Mit der Pressekonferenz um 13:00 Uhr wird bekanntgegeben: Nathan Buber und Gilian Leo, beide 18 Jahre alt aus Jerusalem,
Katina Simon, 22 Jahre alt aus Warschau,
Marianne Müller, 24 Jahre alt, ortsansässig und
Janosch Heisig, 35 Jahre alt, aus Heidelberg sind die Toten.
5 Menschenleben sind ausgelöscht. Warum?
Am nächsten Tag bringt die Zeitung ausführlichere Nachrichten.
Die Namen der Verstorbenen stehen fettgedruckt auf der ersten Seite. 5 Menschen, mitten im Leben stehend, sind diesmal die unschuldigen Toten. Was war der Anlass für diese Tat?
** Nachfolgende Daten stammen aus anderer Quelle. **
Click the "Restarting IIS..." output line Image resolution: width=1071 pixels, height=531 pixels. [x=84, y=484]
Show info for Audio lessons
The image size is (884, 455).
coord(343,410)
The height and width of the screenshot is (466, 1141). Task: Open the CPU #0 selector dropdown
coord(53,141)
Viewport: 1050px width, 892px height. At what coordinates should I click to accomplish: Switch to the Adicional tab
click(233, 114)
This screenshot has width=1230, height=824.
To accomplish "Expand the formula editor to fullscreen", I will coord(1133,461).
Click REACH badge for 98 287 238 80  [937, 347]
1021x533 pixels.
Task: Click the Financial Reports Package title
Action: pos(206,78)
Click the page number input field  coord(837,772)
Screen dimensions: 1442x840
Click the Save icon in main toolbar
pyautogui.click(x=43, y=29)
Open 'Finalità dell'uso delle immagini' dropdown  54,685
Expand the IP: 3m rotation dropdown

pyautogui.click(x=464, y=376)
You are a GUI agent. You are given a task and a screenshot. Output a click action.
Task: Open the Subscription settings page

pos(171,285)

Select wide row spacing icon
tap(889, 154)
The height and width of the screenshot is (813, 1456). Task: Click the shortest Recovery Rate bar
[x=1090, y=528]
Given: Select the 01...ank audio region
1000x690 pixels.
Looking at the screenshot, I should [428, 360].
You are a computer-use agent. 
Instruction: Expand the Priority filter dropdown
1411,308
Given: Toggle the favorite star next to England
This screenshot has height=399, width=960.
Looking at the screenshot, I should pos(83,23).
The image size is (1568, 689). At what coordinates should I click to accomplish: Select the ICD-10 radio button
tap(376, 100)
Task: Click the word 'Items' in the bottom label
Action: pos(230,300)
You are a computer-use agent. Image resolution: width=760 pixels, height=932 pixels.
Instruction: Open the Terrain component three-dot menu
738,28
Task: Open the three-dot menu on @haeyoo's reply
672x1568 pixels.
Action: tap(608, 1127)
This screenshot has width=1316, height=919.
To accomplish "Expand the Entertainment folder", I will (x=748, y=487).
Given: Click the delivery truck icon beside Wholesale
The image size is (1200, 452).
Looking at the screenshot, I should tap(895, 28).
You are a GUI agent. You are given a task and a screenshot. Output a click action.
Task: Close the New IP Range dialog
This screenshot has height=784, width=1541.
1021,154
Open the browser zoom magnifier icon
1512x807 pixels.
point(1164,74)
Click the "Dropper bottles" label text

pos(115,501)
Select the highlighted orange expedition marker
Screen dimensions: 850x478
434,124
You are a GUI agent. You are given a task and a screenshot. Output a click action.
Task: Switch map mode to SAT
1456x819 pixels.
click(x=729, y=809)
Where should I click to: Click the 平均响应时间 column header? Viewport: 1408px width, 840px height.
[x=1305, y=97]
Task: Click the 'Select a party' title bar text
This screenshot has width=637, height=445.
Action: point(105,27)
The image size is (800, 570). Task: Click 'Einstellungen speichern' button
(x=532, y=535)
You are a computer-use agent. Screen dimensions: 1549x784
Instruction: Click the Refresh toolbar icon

In den nächsten Tagen präsentiert die Boulevardpresse detailliert die Lebensläufe der Betroffenen. So ist zu lesen:
Nathan Buber und Gilian Leo, Israelis, beide 18 jährig, Abiturienten, kamen aus Jerusalem, hatten sich vor Tagen an der Johann Wolfgang von Goethe-Universität in Frankfurt eingeschrieben und wollten Geologie bzw. Geophysik studieren. Beide leben nicht mehr.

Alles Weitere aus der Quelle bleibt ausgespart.